**Set task**:
Write out again the lines from the one with "You are a computer-use" up to and including the one with "pos(103,145)", requests included. Multiply every coordinate in the answers by 2.05 and round to whole numbers, halves up.

**Record set**:
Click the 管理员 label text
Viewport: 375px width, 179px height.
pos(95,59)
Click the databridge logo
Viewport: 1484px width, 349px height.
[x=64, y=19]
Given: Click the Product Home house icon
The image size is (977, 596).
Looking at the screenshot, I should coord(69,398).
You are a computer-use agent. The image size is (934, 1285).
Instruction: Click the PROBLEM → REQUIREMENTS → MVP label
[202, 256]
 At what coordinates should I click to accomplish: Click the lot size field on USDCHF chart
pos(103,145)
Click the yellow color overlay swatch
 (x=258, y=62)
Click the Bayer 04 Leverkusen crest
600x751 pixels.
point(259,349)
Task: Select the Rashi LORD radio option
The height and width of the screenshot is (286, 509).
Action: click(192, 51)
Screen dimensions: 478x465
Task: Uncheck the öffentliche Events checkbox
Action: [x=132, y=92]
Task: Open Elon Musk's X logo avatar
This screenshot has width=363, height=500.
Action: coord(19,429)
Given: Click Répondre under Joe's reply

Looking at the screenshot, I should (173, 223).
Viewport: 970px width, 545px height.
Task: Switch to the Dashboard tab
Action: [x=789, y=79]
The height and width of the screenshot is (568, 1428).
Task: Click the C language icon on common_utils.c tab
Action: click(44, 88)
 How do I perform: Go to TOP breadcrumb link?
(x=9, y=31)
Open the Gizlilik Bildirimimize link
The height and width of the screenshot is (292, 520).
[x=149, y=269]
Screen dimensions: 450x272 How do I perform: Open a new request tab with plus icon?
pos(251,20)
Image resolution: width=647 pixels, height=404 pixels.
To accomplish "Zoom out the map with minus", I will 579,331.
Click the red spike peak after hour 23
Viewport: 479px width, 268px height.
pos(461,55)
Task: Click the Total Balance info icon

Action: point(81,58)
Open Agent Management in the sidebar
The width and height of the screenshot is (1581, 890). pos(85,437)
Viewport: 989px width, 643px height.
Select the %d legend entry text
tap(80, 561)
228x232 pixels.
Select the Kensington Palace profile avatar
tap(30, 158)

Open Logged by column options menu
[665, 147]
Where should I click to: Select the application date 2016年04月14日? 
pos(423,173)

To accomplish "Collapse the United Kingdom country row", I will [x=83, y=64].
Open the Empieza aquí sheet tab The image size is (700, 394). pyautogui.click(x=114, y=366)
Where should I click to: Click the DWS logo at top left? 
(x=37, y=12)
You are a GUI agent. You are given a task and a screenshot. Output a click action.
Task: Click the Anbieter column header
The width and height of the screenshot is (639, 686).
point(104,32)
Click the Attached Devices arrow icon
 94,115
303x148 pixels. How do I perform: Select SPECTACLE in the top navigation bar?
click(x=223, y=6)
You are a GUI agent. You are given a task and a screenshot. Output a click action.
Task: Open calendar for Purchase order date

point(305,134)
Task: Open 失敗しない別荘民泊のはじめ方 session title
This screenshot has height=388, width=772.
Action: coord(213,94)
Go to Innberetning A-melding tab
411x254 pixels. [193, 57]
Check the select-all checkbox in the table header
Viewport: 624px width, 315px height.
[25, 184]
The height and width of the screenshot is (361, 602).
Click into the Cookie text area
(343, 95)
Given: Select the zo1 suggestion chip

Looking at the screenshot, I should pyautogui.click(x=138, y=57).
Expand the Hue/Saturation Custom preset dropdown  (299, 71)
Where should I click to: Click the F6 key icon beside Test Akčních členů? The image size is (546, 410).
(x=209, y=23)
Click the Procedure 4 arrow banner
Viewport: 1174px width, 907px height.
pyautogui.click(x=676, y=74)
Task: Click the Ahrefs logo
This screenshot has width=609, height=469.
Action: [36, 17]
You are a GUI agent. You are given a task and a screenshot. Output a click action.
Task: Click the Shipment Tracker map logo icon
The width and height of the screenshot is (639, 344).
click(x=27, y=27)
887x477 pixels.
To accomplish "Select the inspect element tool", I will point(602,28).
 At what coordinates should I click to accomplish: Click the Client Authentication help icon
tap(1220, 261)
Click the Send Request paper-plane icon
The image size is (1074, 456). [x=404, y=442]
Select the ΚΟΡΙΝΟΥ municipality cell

**Final result**:
You are a computer-use agent. The image size is (934, 1285).
Instruction: Click the PROBLEM → REQUIREMENTS → MVP label
[414, 525]
 At what coordinates should I click to accomplish: Click the lot size field on USDCHF chart
pos(211,297)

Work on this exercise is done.